• **PAGE EXTRACT**:
Mayo Clinic: Metabolomics could be key to early Alzheimer's blood Dx test

A technique known as metabolomics may enable an Alzheimer's disease blood test diagnosis before patients start displaying symptoms, Mayo Clinic scientists have concluded.

Their finding, detailed online in the journal PLoS ONE, comes at a dubious time for Alzheimer's drug research. Satori Pharmaceuticals recently shut down after facing preclinical problems with its lead Alzheimer's drug. And while Bristol-Myers Squibb ($BMY) and Eisai are among companies that remain focused on developing Alzheimer's treatments, Bristol-Myers and Eli Lilly ($LLY) are just a few of the many pharmaceutical giants that faced big setbacks last year with other Alzheimer's treatments for which they held high hopes.

Drug obstacles aside, however, the belief remains strong that early diagnosis of Alzheimer's may be the way to go in developing successful drug treatments, and the approach is propelling diagnostics research around the world. In theory, spotting the disease this way would enable physicians to target it before it causes too much damage to delay or reverse any of its neurodegenerative effects.

The Mayo researchers describe their "relatively new" approach as something that measures the chemical fingerprints of metabolic pathways of things like blood sugar, lipids, nucleotides and fatty acids--things connected to mitochondrial function and energy metabolism (this builds on previous Mayo Clinic preclinical research). And they determined that patients with cognitive decline and outright Alzheimer's had major changes in plasma and their cerebrospinal fluid, and that plasma changes accurately reflected cerebrospinal fluid changes. This data came from 45 patients, a mix that included people with Alzheimer's, mild cognitive decline and no cognitive problems at all.

• **LIST OF TASKS**:
1) According to the article on metabolomics and early Alzheimer's diagnosis, in which journal was the Mayo Clinic finding detailed online?
2) Write the next part of the article on the Mayo Clinic Alzheimer's blood test, picking up after its last sentence.

(Data entries)
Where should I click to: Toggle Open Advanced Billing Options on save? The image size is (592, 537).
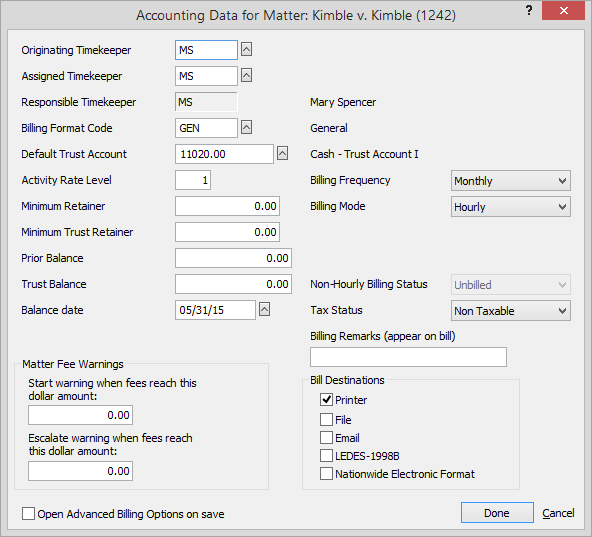pos(28,514)
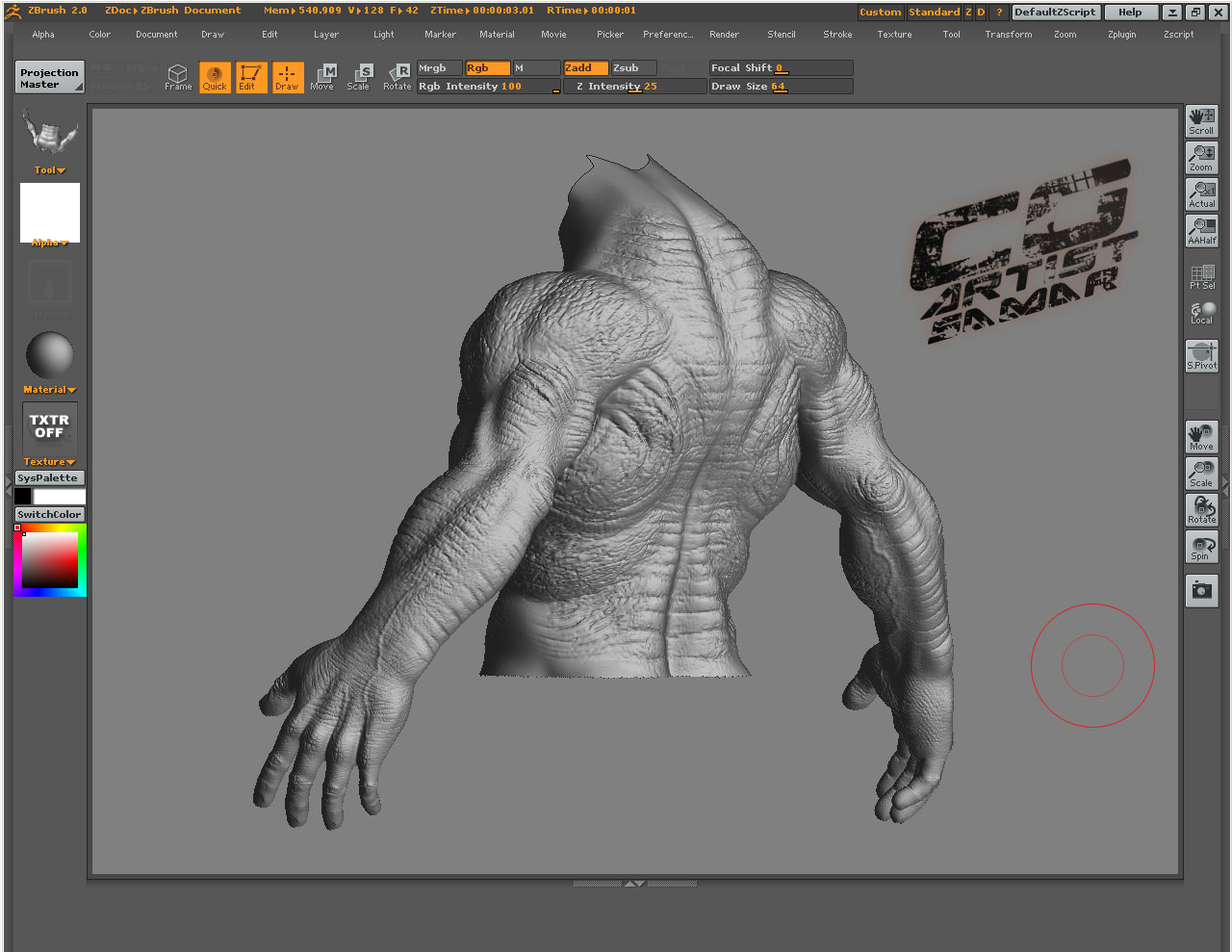Activate the Move gyro tool
This screenshot has width=1232, height=952.
point(322,77)
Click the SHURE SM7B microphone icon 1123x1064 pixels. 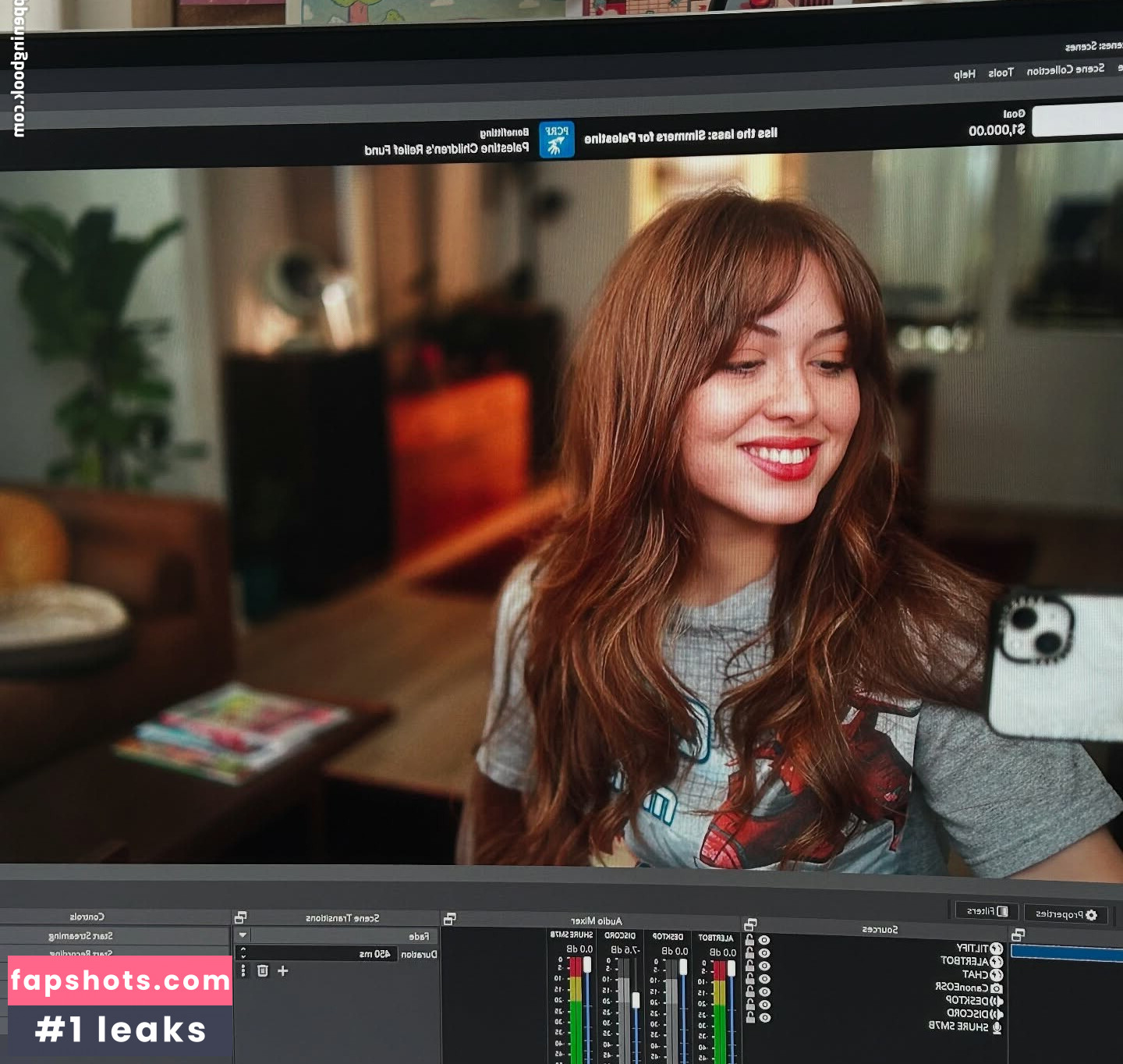coord(996,1027)
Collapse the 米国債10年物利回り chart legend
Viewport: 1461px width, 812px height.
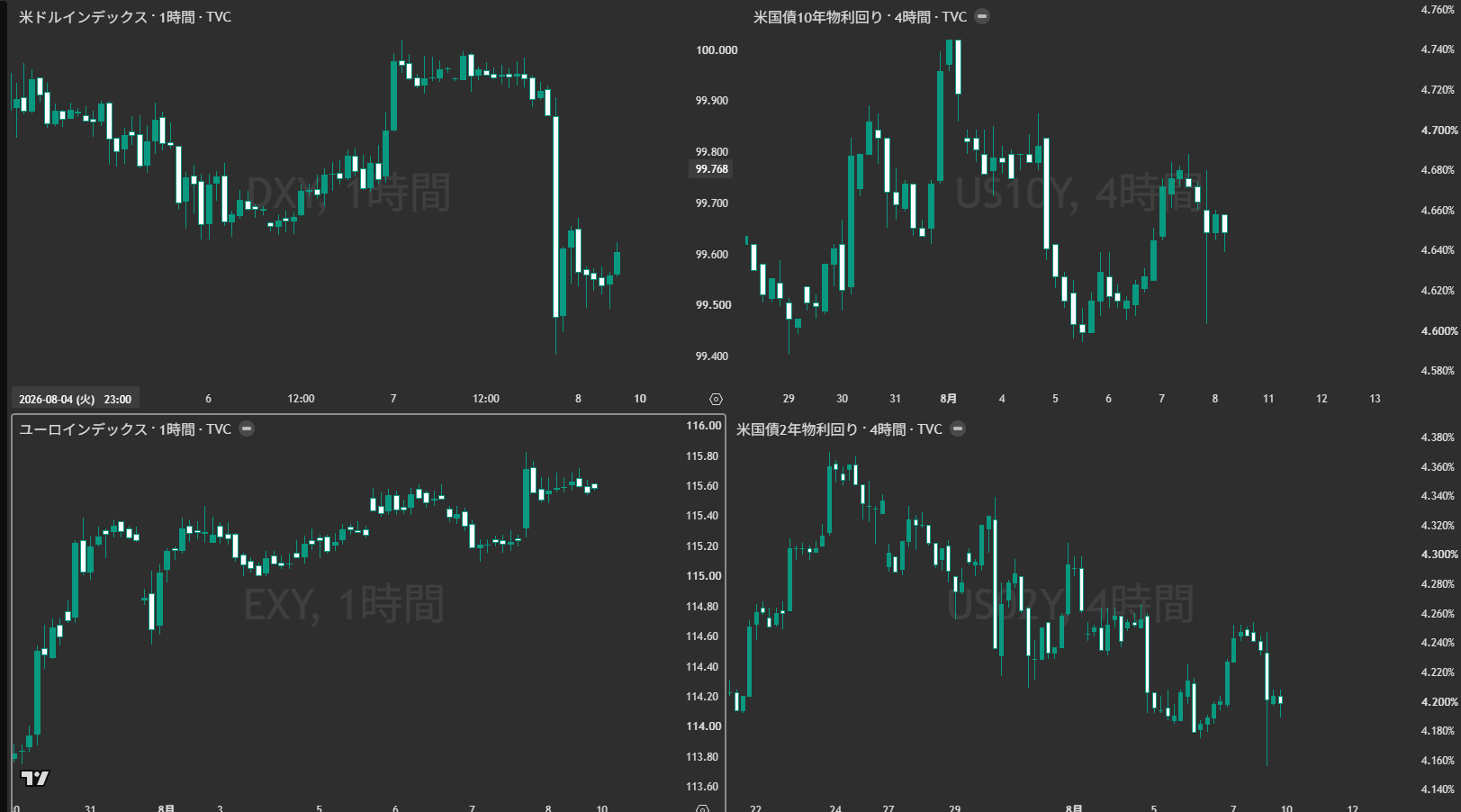coord(982,16)
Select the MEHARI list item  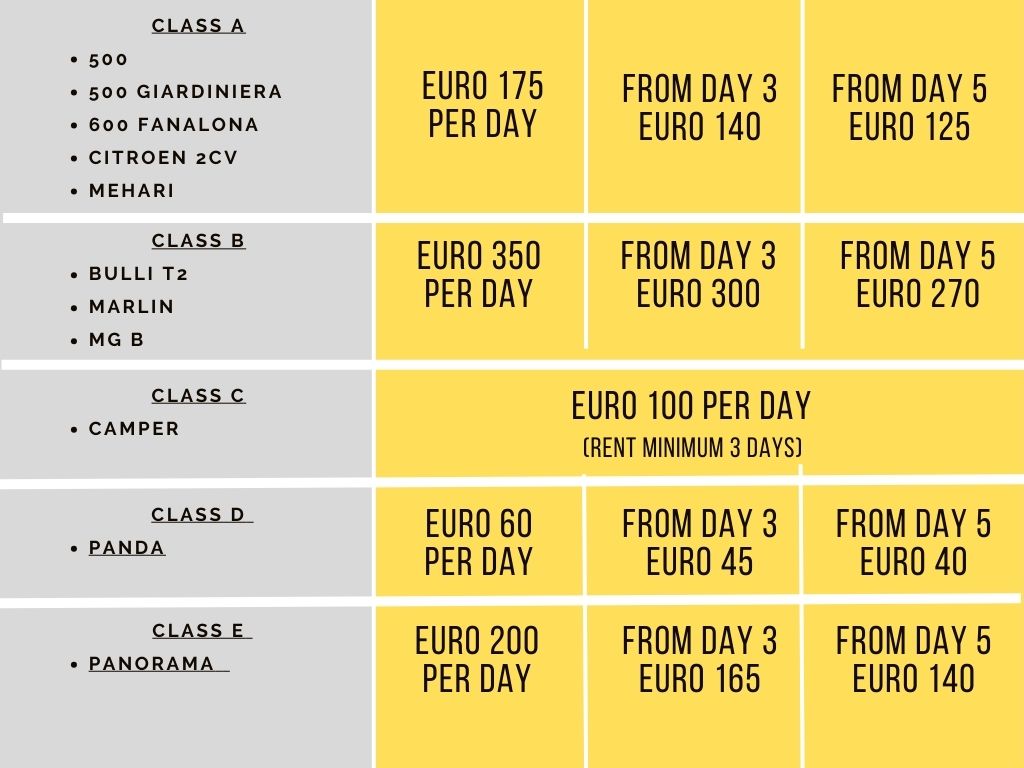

• **RESULTS FOR EACH TASK**:
1) PLoS ONE

2)
Why is the link of metabolic changes and plasma changes important? Well, the Mayo Clinic team, having made the link between mitochondrial changes and Alzheimer's, believes their work will help develop a new round of biomarkers that doctors could use in multiple ways. Those biomarkers would offer signposts for early Alzheimer's diagnosis, to be sure. But they could also help scientists determine which potential drug has the most promise. More work is needed here to bear this out, but the promise remains.

"We want to use these biomarkers to diagnose the Alzheimer's disease before symptoms appear," study co-author Eugenia Trushina, a Mayo Clinic pharmacologist, said in a statement. "The earlier we can detect the disease, the better treatment options we will be able to offer."